NEWS
Cagar Budaya Perlu Perlindungan Berbasis Mitigasi Risiko Bencana
apakabar.co.id, JAKARTA - Badan Nasional Penanggulangan Bencana (BNPB) menekankan pentingnya transformasi pengelolaan cagar budaya di Indonesia dari pendekatan reaktif menjadi berbasis mitigasi risiko guna melindungi warisan sejarah dari ancaman bencana alam.
Kepala Pusat Data, Informasi, dan Komunikasi Kebencanaan BNPB, Abdul Muhari mengatakan bahwa sebagai negara yang kaya akan warisan budaya, namun berada di kawasan rawan bencana, Indonesia perlu mengintegrasikan perlindungan situs sejarah ke dalam sistem ketangguhan bencana yang berkelanjutan.
"Cagar budaya berisiko rusak atau hilang akibat bencana maupun konflik. Hingga 13 April 2026, tercatat sudah terjadi 748 kejadian bencana yang didominasi banjir dan cuaca ekstrem, yang mana situs-situs sejarah kita turut berada di ujung risiko tersebut," kata dia dalam keterangannya di Jakarta, Rabu (15/4).
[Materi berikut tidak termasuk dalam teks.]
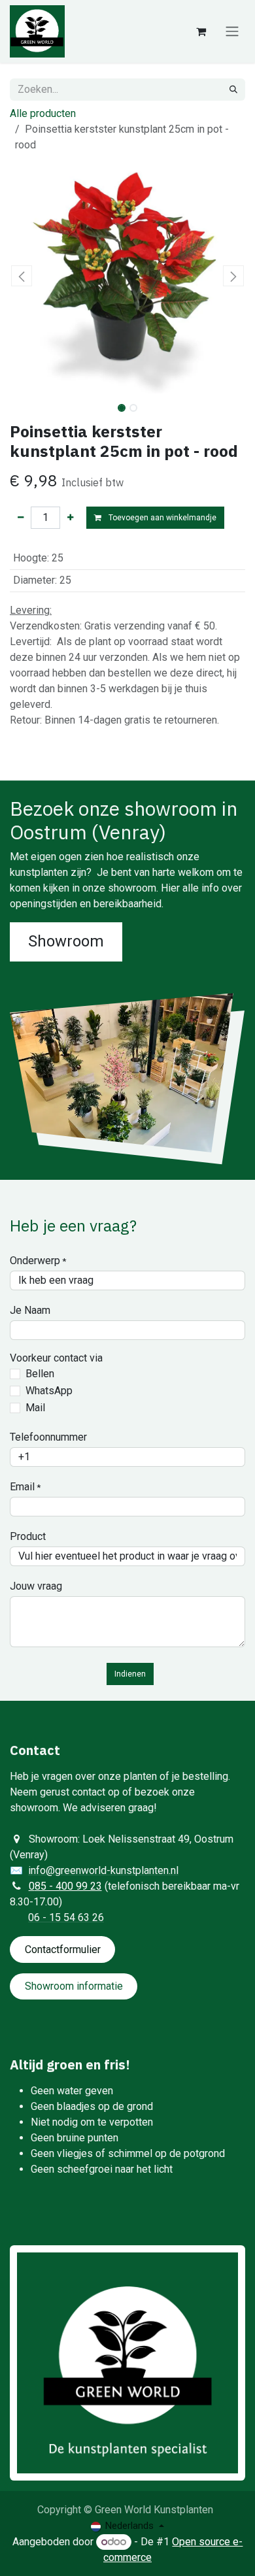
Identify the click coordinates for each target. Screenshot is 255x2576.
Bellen (40, 1373)
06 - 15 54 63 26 (66, 1917)
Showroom (66, 941)
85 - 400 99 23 (68, 1886)
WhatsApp (49, 1390)
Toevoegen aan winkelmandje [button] (161, 517)
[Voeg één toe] (70, 518)
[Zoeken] (233, 89)
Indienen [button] (130, 1674)
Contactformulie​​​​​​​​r (63, 1949)
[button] (21, 275)
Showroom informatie (74, 1986)
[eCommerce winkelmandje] (201, 31)
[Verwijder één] (20, 518)
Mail (35, 1407)
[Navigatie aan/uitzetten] (232, 31)
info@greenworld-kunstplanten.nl (103, 1870)
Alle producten (43, 113)
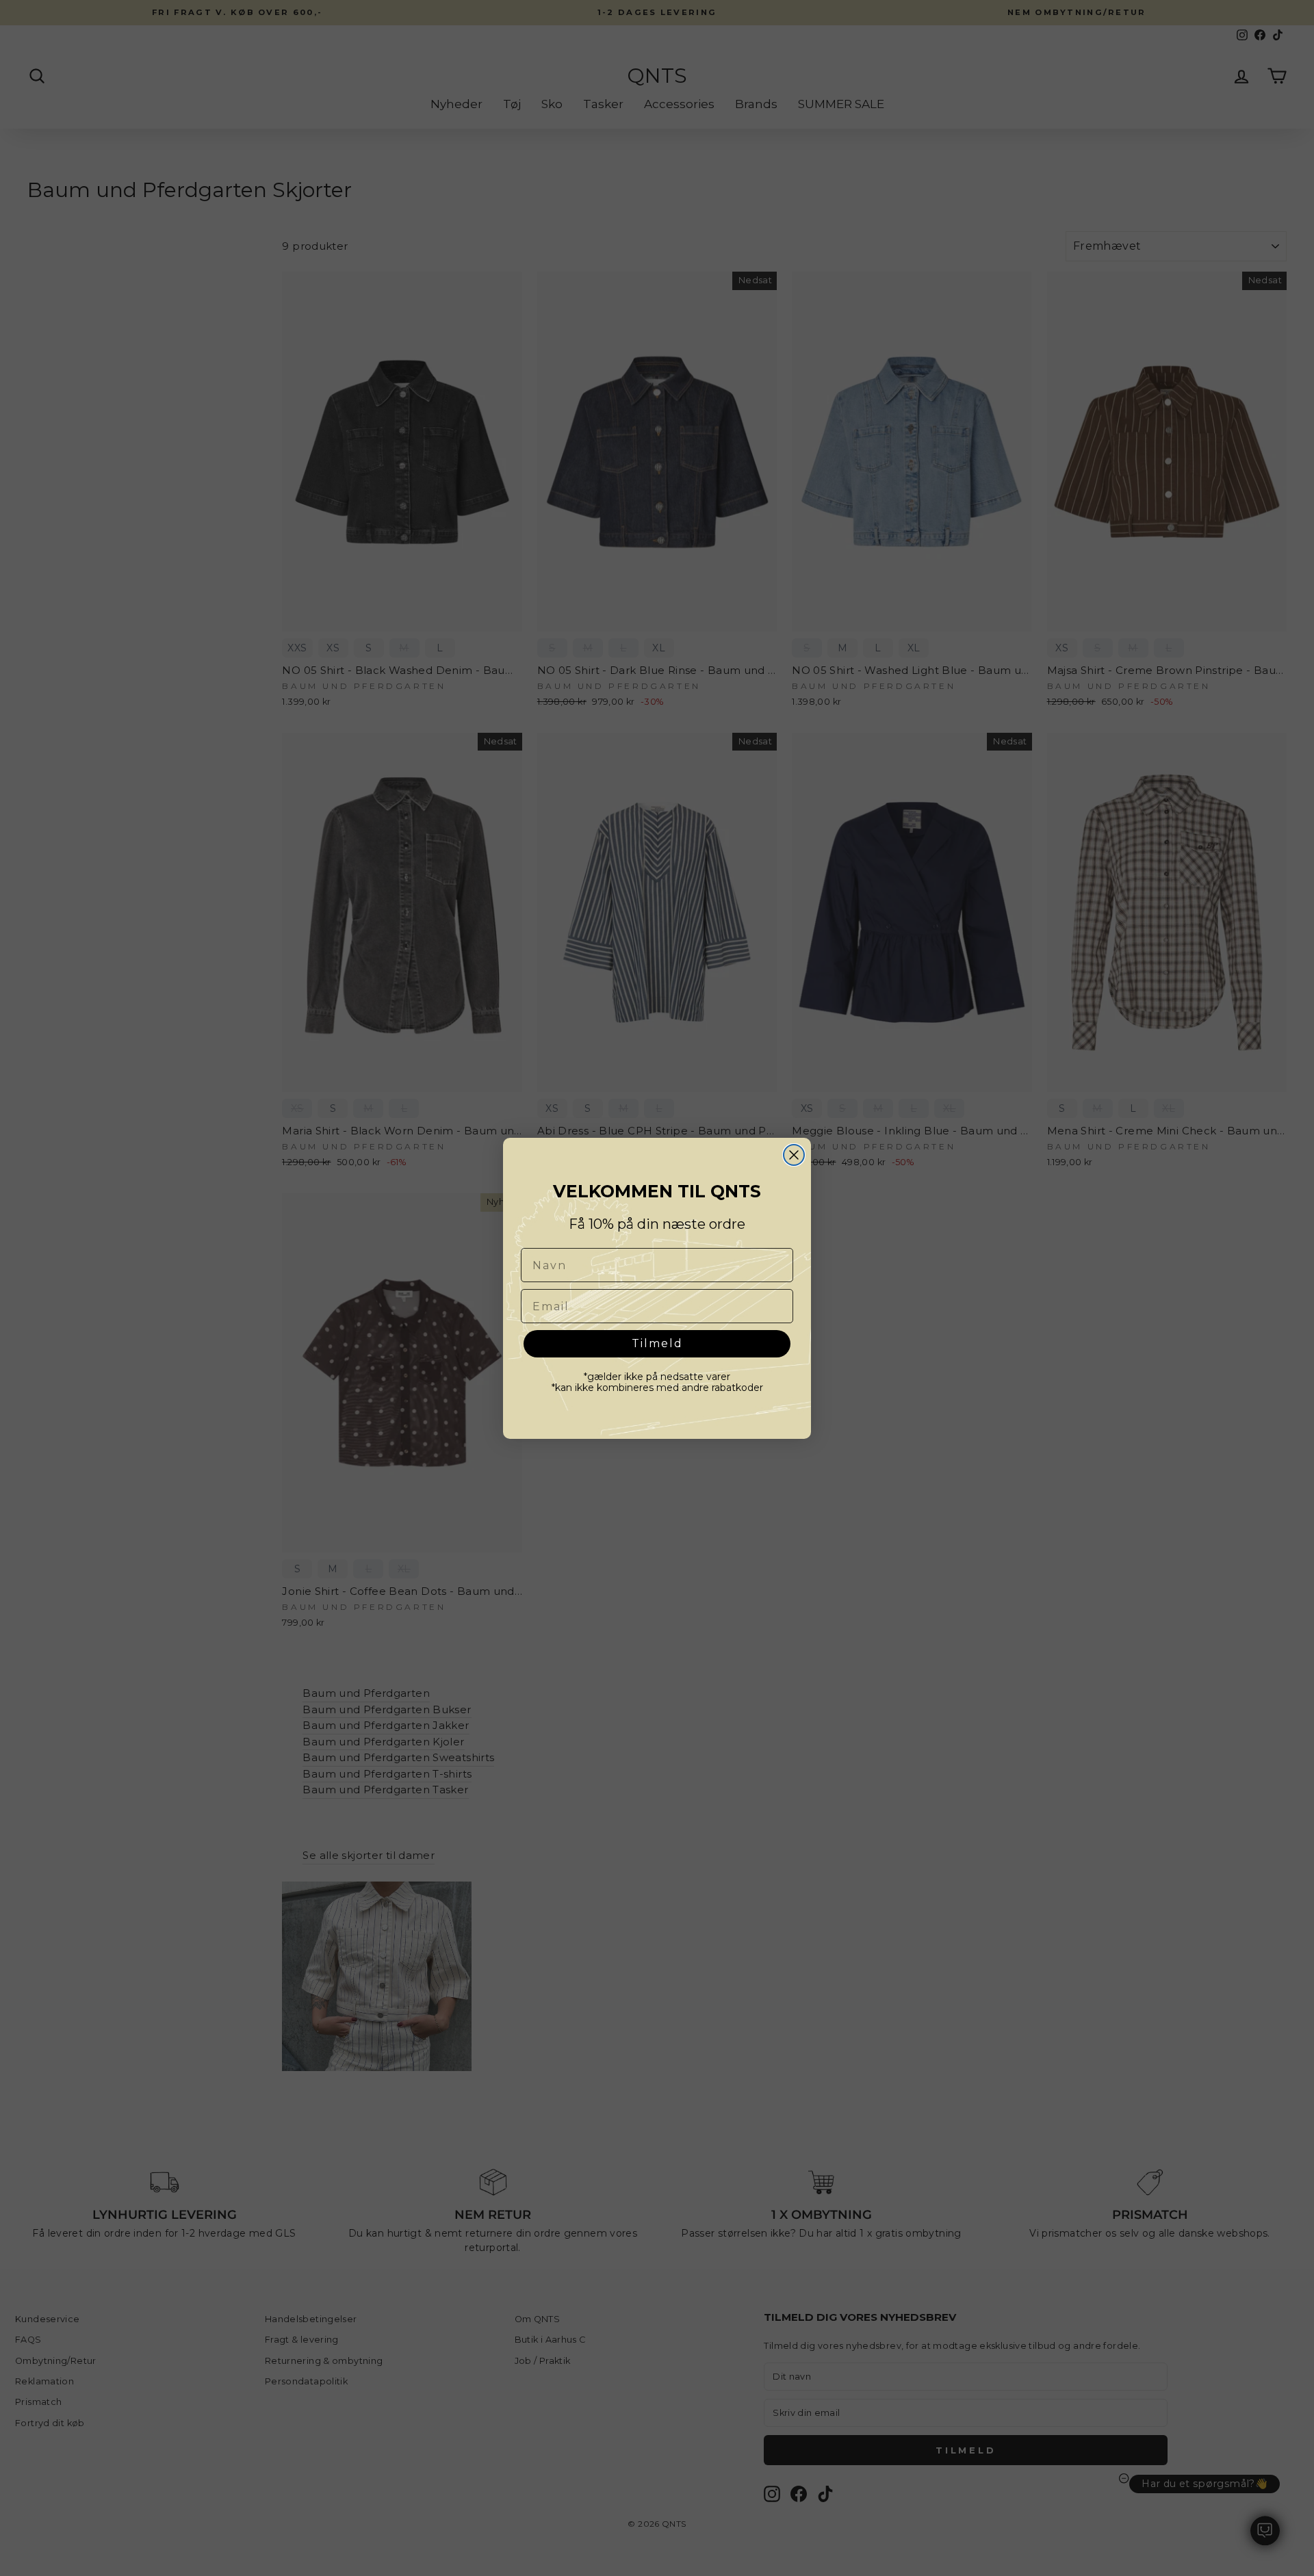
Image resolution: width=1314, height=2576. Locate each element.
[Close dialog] (794, 1155)
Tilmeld (657, 1343)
Ia merujuk pada sejumlah catatan sejarah, seperti Tsunami di Aceh 2004 yang menghancurkan lebih dari 50 situs budaya serta banjir besar pada November 2025, yang merusak puluhan situs di Sumatera.
Selain itu, ancaman rob di Kota Lama Semarang Jawa Tengah terus membayangi bangunan kolonial yang telah berusia lebih dari satu abad, dan Gempa Yogyakarta 2006, merusak struktur Candi Borobudur dan Prambanan.
Menurut Abdul, cagar budaya seharusnya tidak hanya dilindungi secara fisik, tetapi juga dimanfaatkan sebagai sumber pembelajaran, karena manuskrip serta artefak kuno seringkali menyimpan pengetahuan tentang pola bencana di masa lalu.
Dalam upaya penguatan tersebut, BNPB mengusulkan langkah strategis mulai dari pemetaan risiko berbasis data spasial melalui platform InaRISK, penguatan struktur bangunan, hingga peningkatan kapasitas masyarakat di sekitar situs cagar budaya.
Usulan tersebut juga dibahas dalam seminar “Cagar Budaya yang Tangguh Bencana Berkelanjutan” di Museum Kebangkitan Nasional, Jakarta, Selasa (14/4) yang dihadiri Menteri Kebudayaan Fadli Zon.
BNPB menjadikan pengalaman Jepang pascatsunami Tohoku 2011 sebagai rujukan, dimana kolaborasi lintas sektor dan konsep build back better atau membangun kembali dengan standar ketahanan lebih tinggi berhasil menyelamatkan aset budaya secara sistematis.